Posted by HWBlog em 23/07/2015

Coaching 05Se você pensa em fazer sessões de coaching para desenvolver uma competência ou mudar uma atitude em relação à vida ou ao trabalho, o primeiro passo – e talvez o mais importante – é encontrar o “treinador” certo para você.

O perigo é cair nas mãos de picaretas, ainda mais com a recente popularização dos serviços de treinamento e consultoria em carreira no Brasil. “Como é muito recente no Brasil, o coaching ainda é confundido com outras propostas, como mentoria ou counseling, ou com pura enganação”, afirma Liamar Fernandes, da Sociedade Brasileira de Coaching.

Por conta da desinformação, é comum que se compre gato por lebre. “Muitas pessoas acabam gastando dinheiro com quem não tem sequer um curso na área”, diz.

Segundo Homero Reis, a situação do coaching é parecida com a da psicanálise. “São atuações reconhecidas, mas não são reguladas por ninguém”, explica ele.

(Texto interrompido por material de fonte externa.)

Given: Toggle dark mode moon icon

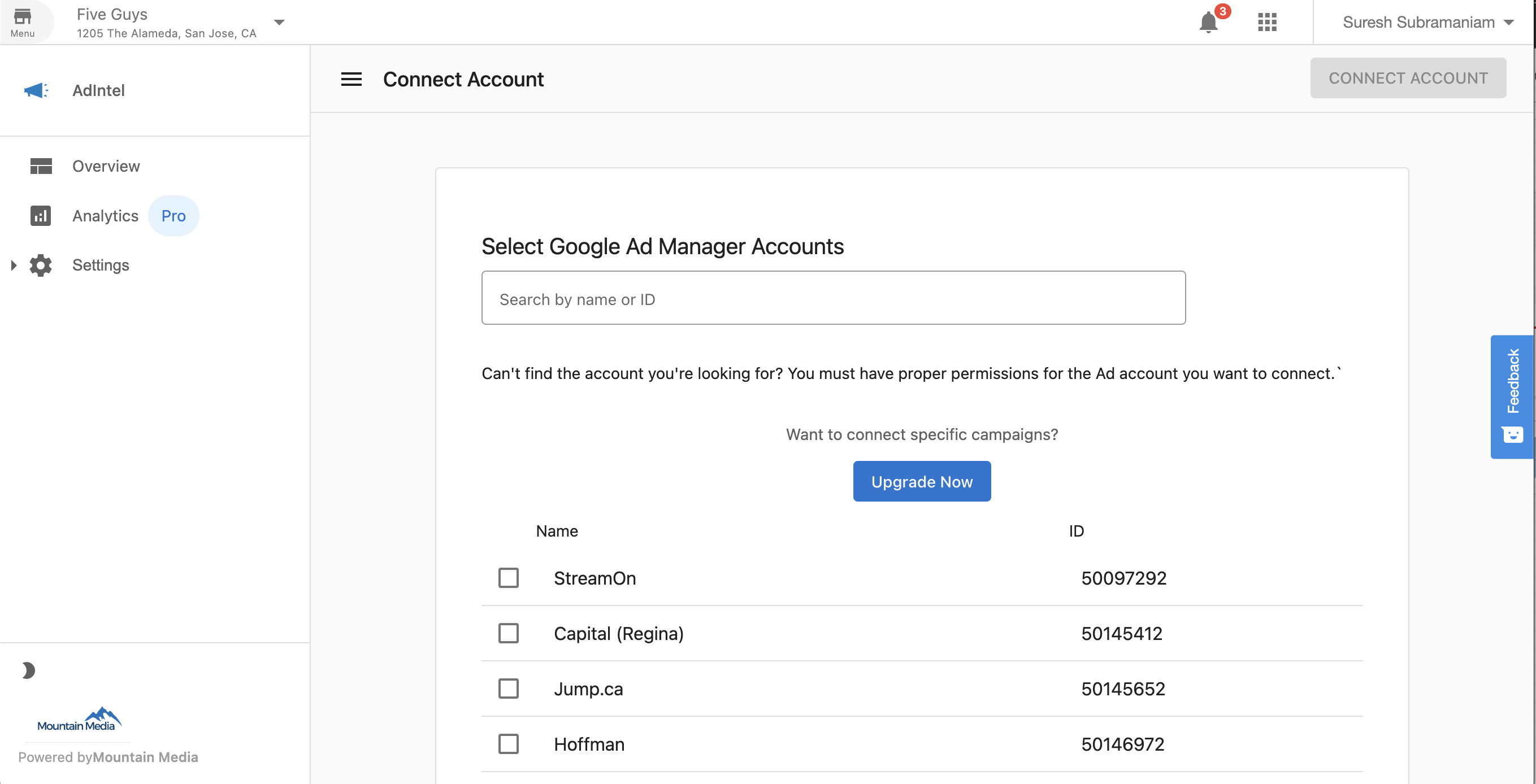Looking at the screenshot, I should tap(28, 670).
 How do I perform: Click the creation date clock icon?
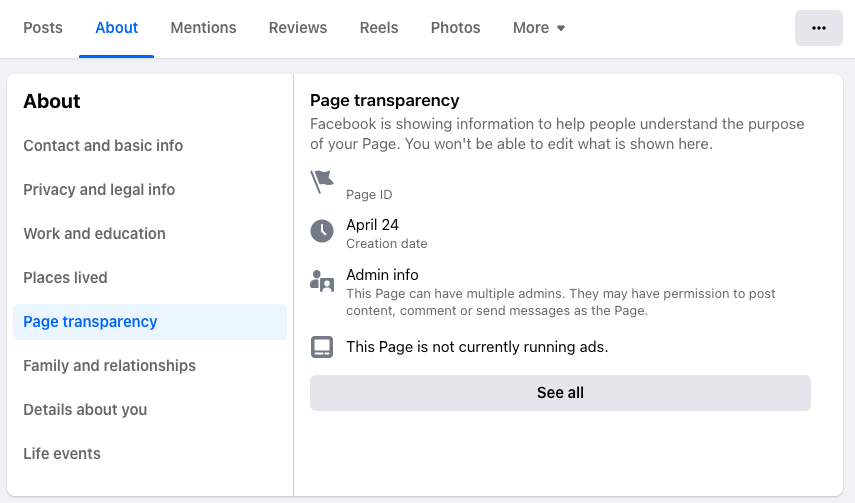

Se você quer fugir de oportunistas e encontrar alguém apto a entregar o que você procura, é preciso tomar algumas precauções. Veja a seguir as medidas sugeridas pelos coaches:

1.Saiba quais são as principais escolas da área
O primeiro cuidado é ser exigente quanto ao currículo do seu possível coach. “Observar se a instituição que ele frequentou tem tradição no mercado e conta com um código de ética”, recomenda Liamar.

2. Não confunda formação com filiação
Outro cuidado é dar mais atenção à escola em que o coach se formou do que aos institutos dos quais ele é membro. De acordo com Reis, ser filiado a uma instituição não necessariamente diz muito sobre a competência do coach. “Quem capacita e certifica é a escola”, afirma ele.

3. Avalie a experiência do profissional
Reis explica que há coaches com diversos níveis de senioridade no mercado. “Há trainees, juniores, plenos, seniores e masters”, diz ele. Graças à sua experiência, os mais maduros costumam ter mais prestígio – e também cobrar mais. A dica é avaliar o custo-benefício de contratar um profissional com mais ou menos anos de carreira.

4. Prefira um especialista, se for o caso
Segundo Liamar, os profissionais especializados em um determinado tipo de coaching não necessariamente são melhores do que os generalistas. Por outro lado, Reis diz que é importante atentar para o perfil e a identidade de cada coach. “Se você busca o serviço por ter uma demanda muito específica, é bom procurar alguém com histórico de atendimento especializado”, comenta ele.

5. Marque um encontro
Liamar recomenda fazer pelo menos uma entrevista presencial com o seu possível coach. “É só com esse contato, olho no olho, que você vai conseguir avaliar se há empatia entre vocês”, afirma. Segundo ela, só esse “clique” permitirá estabelecer uma relação de confiança mútua – condição essencial para que apareçam frutos do trabalho no futuro.